Other times its one or t'other but usually foam as its more fun lol......but on a budget VP Citrus wins hands down. 
Mike


----------



## 123HJMS (Mar 13, 2013)

mike41 said:


> Same here, sometimes use VP Citrus on bug splats, dirty arches and cills before snowfoam.
> Other times its one or t'other but usually foam as its more fun lol......but on a budget VP Citrus wins hands down.
> Mike


Exactly what I do, if car is really soiled pre-wash on bumper to get rid of insects and lower sills before snowfoam but normally just SF.


----------



## zahtar (Oct 26, 2012)

I agree with the garden sprayer. I have tried VP ph neutral snow foam(1/25), and VP advanced neutral snow foam (1/30) *in a pump sprayer* and both give great results. How? I spray the mix on a dry car, leave for about 5 mins and rinse off with the pressure washer. This removes >80% of the visible dirt, including the road grime on the lower part of my white doors. Foam lance does not come even close to that, despite using the same products.

I imagine you already have a pressure washer since you are thinking of a foam lance. My suggestion, go with a cheap 1L pump sprayer (as the other friends suggested) and use *any foam or pre wash* to do your pre wash.


----------



## Bristle Hound (May 31, 2009)

Like a lot I have both

If its value for money your after, you CANNOT beat VP Citrus Pre-Wash :thumb:


----------



## Scotty Pro (Nov 12, 2008)

yeah, the VP takes some beating as pointed out above, oh, and it smells great too


----------



## br3ach (May 15, 2008)

Thanks for the help!


----------



## adjones (Apr 24, 2013)

Bristle Hound said:


> Like a lot I have both
> 
> If its value for money your after, you CANNOT beat VP Citrus Pre-Wash :thumb:


Unless you use one of the stronger citrus prewash products, then it's easy beat


----------



## Scotty Pro (Nov 12, 2008)

adjones said:


> Unless you use one of the stronger citrus prewash products, then it's easy beat


Would you like to elaborate on that statement. 

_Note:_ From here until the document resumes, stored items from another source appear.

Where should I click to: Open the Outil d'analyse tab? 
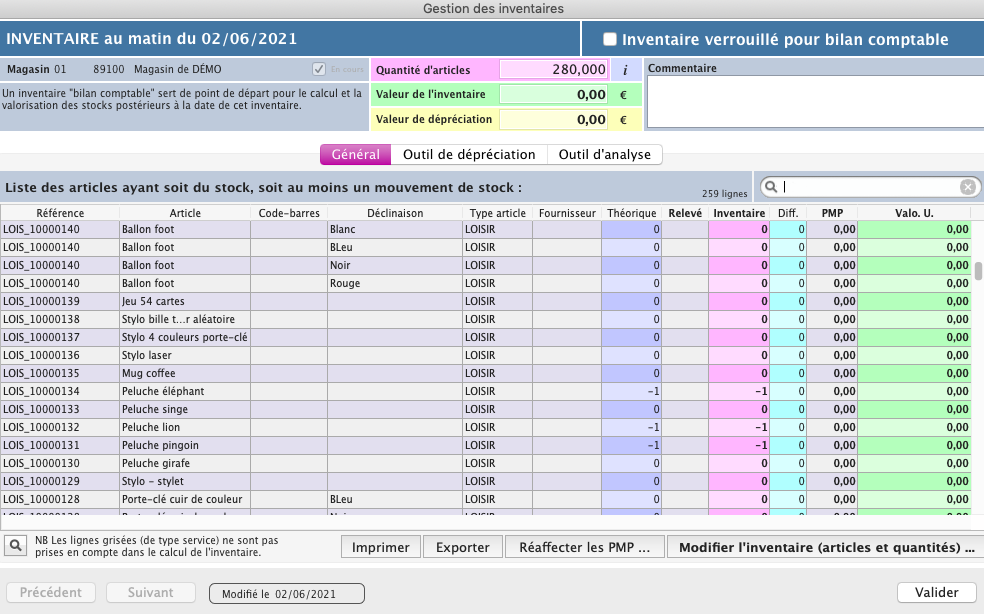click(x=604, y=155)
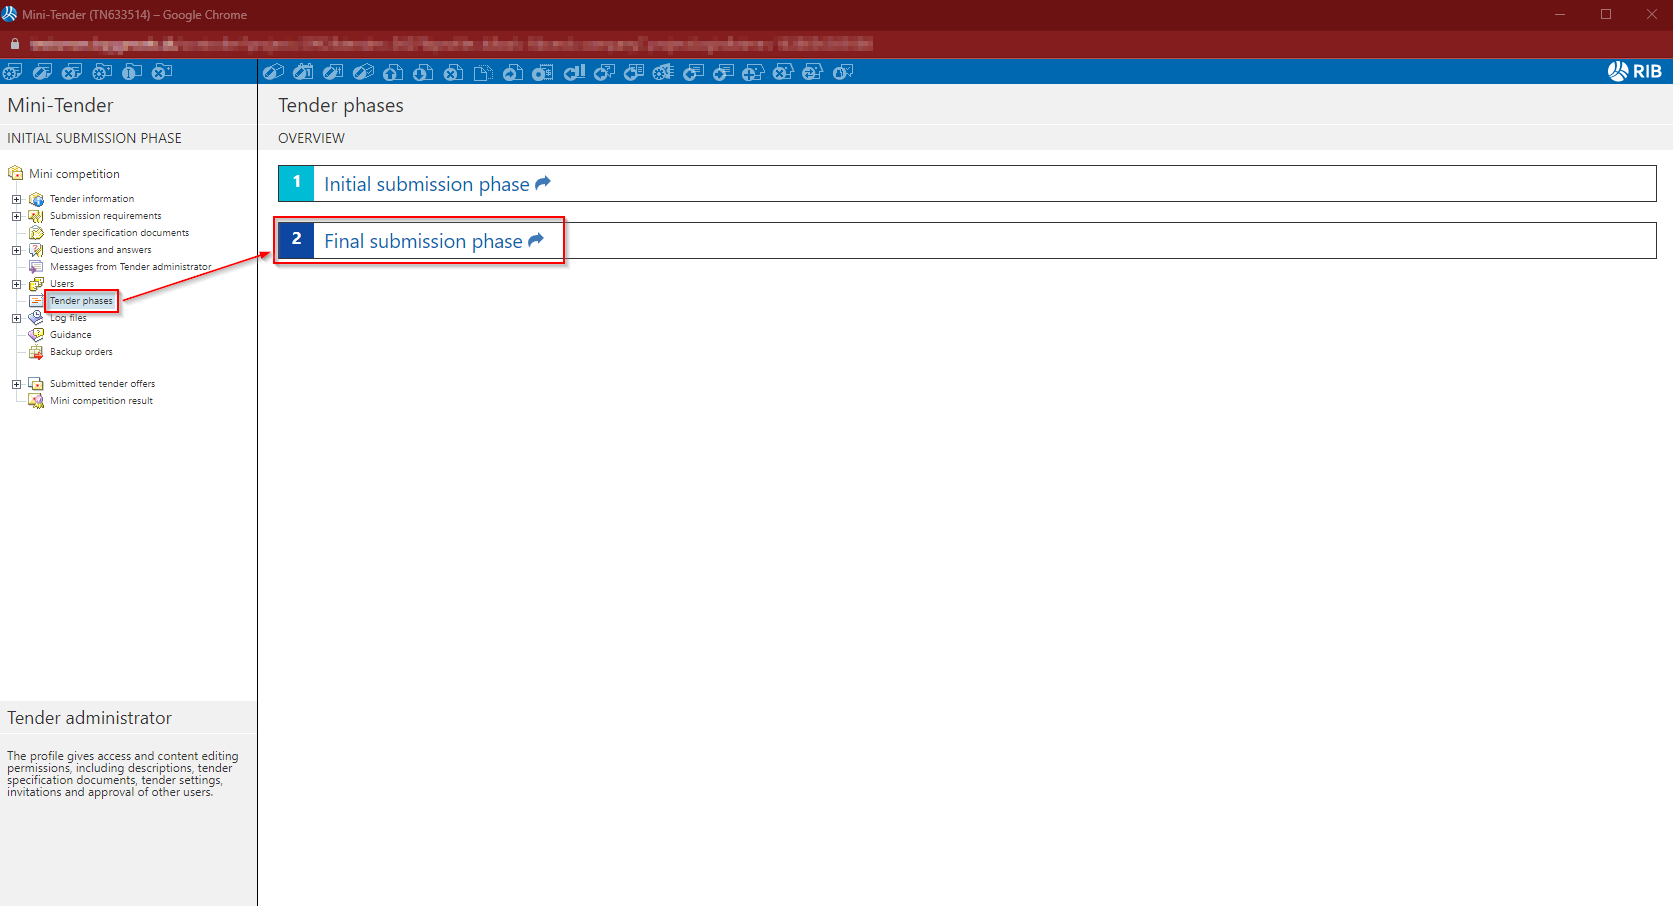Screen dimensions: 1673x906
Task: Click the Tender phases tree icon
Action: (36, 301)
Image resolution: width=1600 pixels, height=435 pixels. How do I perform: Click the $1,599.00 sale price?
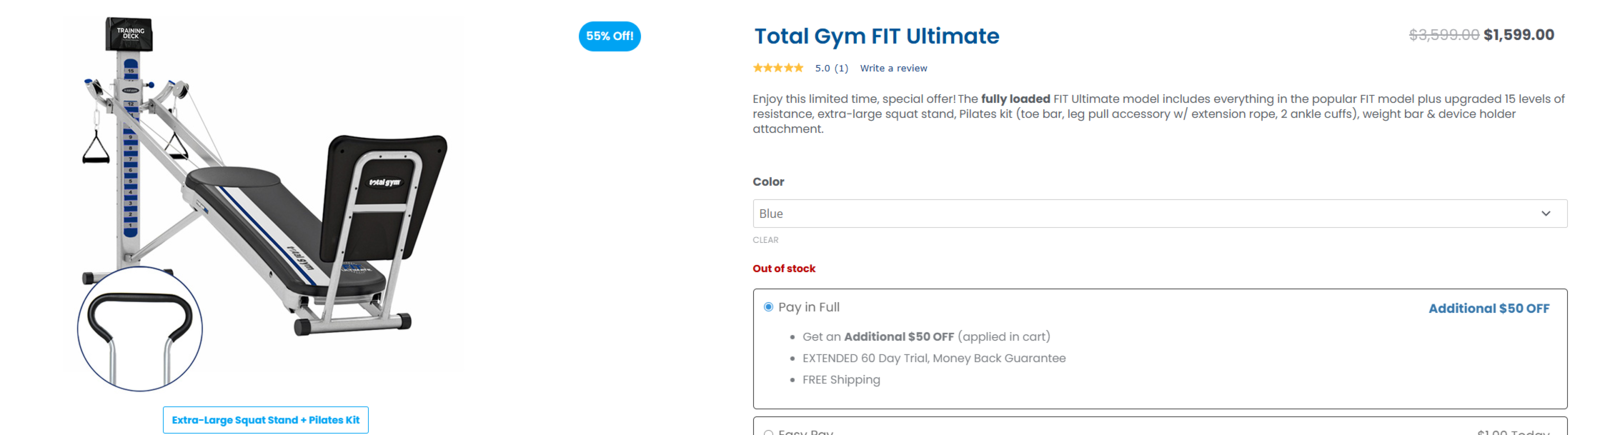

I'm always up to try a new product but up to now the Citrus Prewash has done all that I ask of it, and done it very well I may add. :thumb:


----------



## adjones (Apr 24, 2013)

Scotty Pro said:


> Would you like to elaborate on that statement.
> 
> I'm always up to try a new product but up to now the Citrus Prewash has done all that I ask of it, and done it very well I may add. :thumb:


Orchard citrus is 50 or even 100 to 1. I had a sample bottle from another supplier and this was similar but I don't remember who it was.


----------



## Mr A4 (Mar 22, 2012)

mike41 said:


> Same here, sometimes use VP Citrus on bug splats, dirty arches and cills before snowfoam.
> Other times its one or t'other but usually foam as its more fun lol......but on a budget VP Citrus wins hands down.
> Mike


totally agree:thumb:


----------



## Rayner (Aug 16, 2012)

I've just bought a Mesto 1.5L foamer from PB, used in conjunction with VP citrus it's brilliant. The foam is ridiculously thick and clings for 5 mins or so in the sun (used yesterday in aprox 25- 30 degrees on a black car in full sun so it was cooking!) however I wouldn't recommend it if you want to foam a full car as it looses pressure soooo quickly. 

I used ONR at QD strength through it yesterday as well and even that foamed up a bit and clung well. I clicked other on the poll because if I was on a budget I would get ONR. Works well as a pre-wash moving bugs etc after a couple of sprays (providing you have some decent protection on the car as with all prewashes) and works brilliantly rinseless which is all I use this time of year as my drive is in full sun and I CBA to run round the car paniking that there's going to be waterspots everywhere. I use the Gary Dean method with it and since finding this method a couple months ago I haven't washed any other way apart from to test out the Mesto foamer yesterday which really did feel like hard work compared to my normal full sun wash.


----------



## underworldmagic (Nov 27, 2006)

I used a foam lance with Magifoam and Citrus Pre-Wash in the same mix - worked really well. Aprox one inch of each in a 1L bottle.


----------